Posts tonen met het label Berenlust. Alle posts tonen
Posts tonen met het label Berenlust. Alle posts tonen

zaterdag 18 augustus 2012

Stadsdichter: Berenlust, Herinnering en Vogelvlucht

Foto: Irma Bruggeman
De derde stadsdichter van Hengelo John Heymans kon niet bij de opening van het Berenkunstwerk zijn maar heeft er wel een gedicht Berenlust over gemaakt.

Het tweede gedicht Herinnering bevat ‘lyrics’ uit een roemrucht concert dat de Canadese rockgroep The Tragically Hip op 23 mei 1991 gaf in poptempel Metropool te Hengelo. Het het nummer At the Hundredth Meridian werd mede geschreven naar aanleiding van herinneringen van Johan Dollekamp en Tom Kuipers aan dat optreden van Gordon Downie en zijn mannen. 
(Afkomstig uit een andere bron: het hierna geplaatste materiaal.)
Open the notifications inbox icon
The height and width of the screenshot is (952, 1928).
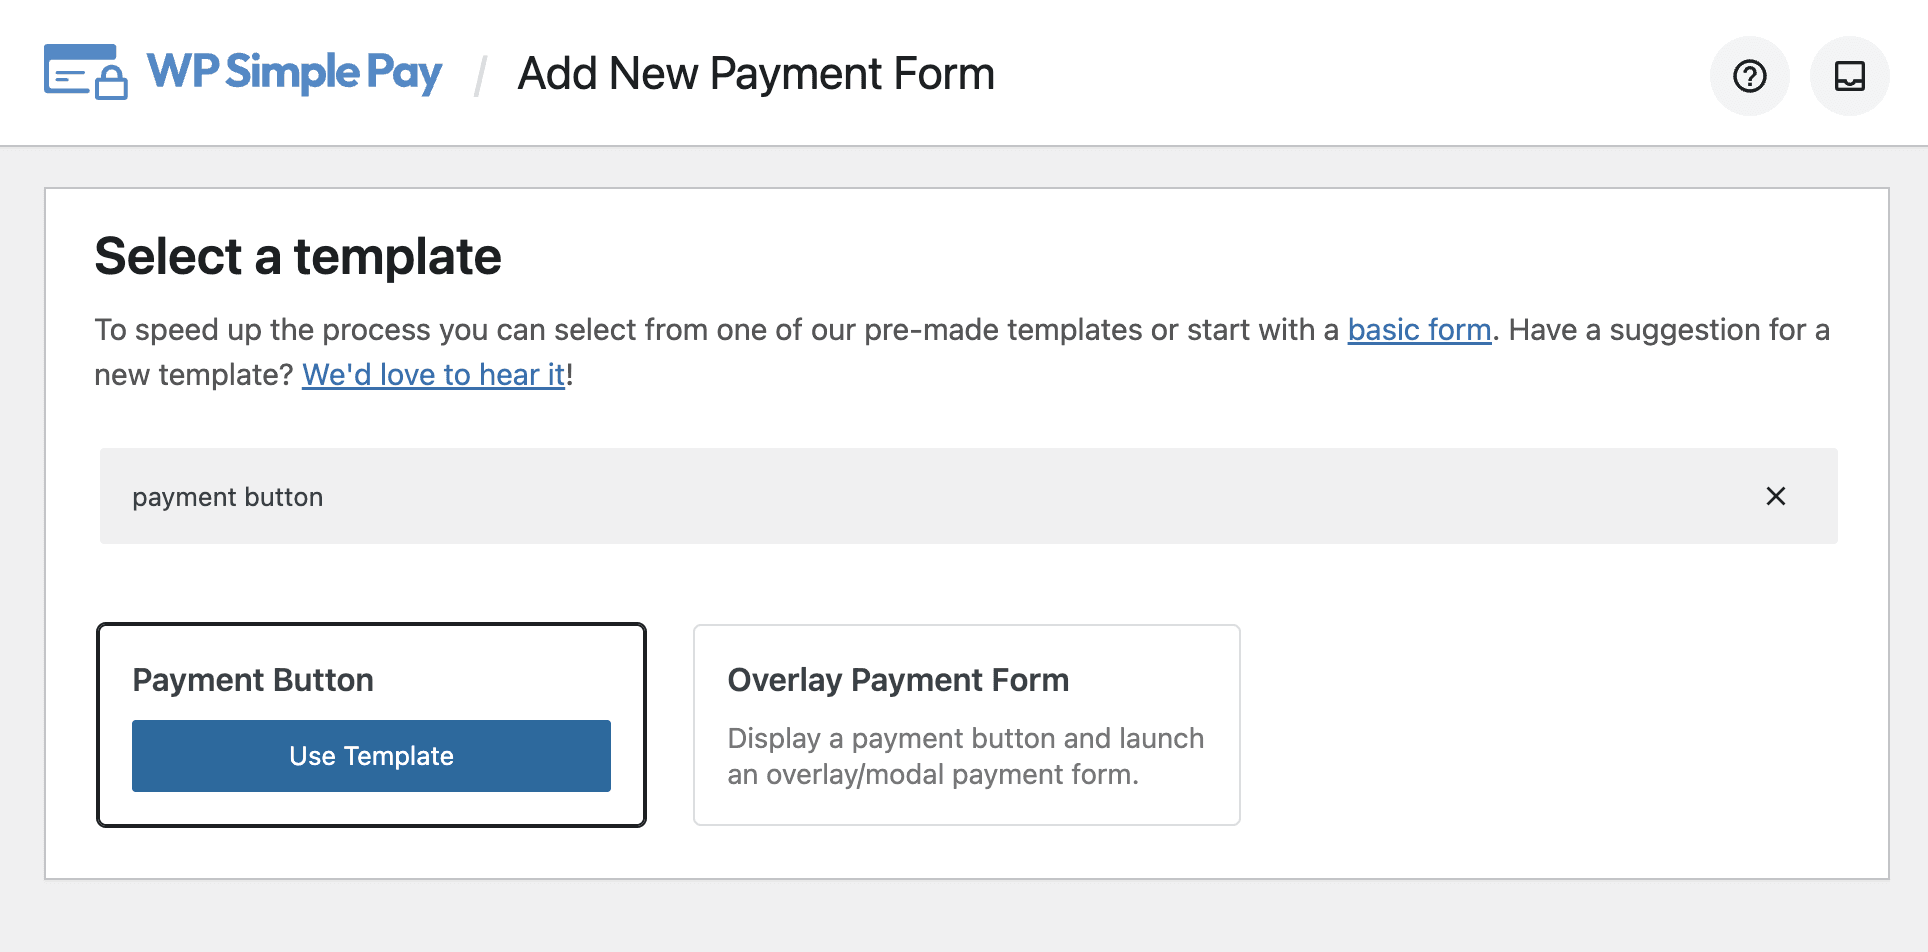point(1849,76)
Het gedicht Vogelvlucht is geschreven op verzoek van Ricardo Liong-A-Kong, de initiatiefnemer van MHHKHengelose kunstenaars zijn uitgenodigd om een kunstwerk te maken geïnspireerd op Vogelvlucht. In november 2012 wordt de tentoonstelling met deze kunstwerken in het MHHK geopend.




BERENLUST

In de verre oudheid, toen de Grieken al schreven
over hun avonturen en hoe de dieren in de hemel

kwamen, verschenen de beren op het toneel van
de toendra waar ze, zoals Aristoteles beweerde,

hun kroost in vorm likten. In de Middeleeuwen
zwierven hun nazaten uit, rondom metropolen,

vlaggen veroverd. En nog een paar eeuwen later
bereikten ze ook deze stad, de rand van het lege

marktplein, om doodleuk te wachten op de verse
vis, de kraam, twee maal weeks, voor hen neergezet.


Foto: Albert Boling




HERINNERING

Hengelo, Hengelo, Hengelo… still hurt my back
when I sing it slow, zo heugt zich de zanger nog

van dit optreden de stad, een mondvol klanken
die bij hem, verkondiger van de esdoorn rock,

was blijven hangen, een woord dat teruggaat
tot een stukje bos, dansend in stemmig land,

in zijn hoofd reisde het mee, de wereld rond:
I like that name, it trips off my tongue… vertolkt

op elke meridiaan, tot en met Ontario, en steeds
weer dat souvenir: Hengelo, Hengelo, Hengelo...




VOGELVLUCHT

Was daar een duif opgevlogen, z’n buitenpost verlaten,
hij werkte zich omhoog, uit alle macht, op vleugelslag

naar hoger perspectief, het verlangen naar overzicht,
het ondermaanse en al die grijze daken, het gedoe

ter plaatse - van daaruit begon hij gaandeweg te dalen
in de richting van de binnenstad, steeds lager, zwevend

rond drie torens, de kerk en het stadhuis, het baken op
de brink - nog een knipoog: dag verre verwant in koper -

om dan als vanzelf te landen op het plein, nieuwsgierig
naar de voeten van wie de hele vlucht gevolgd had,- tot hier.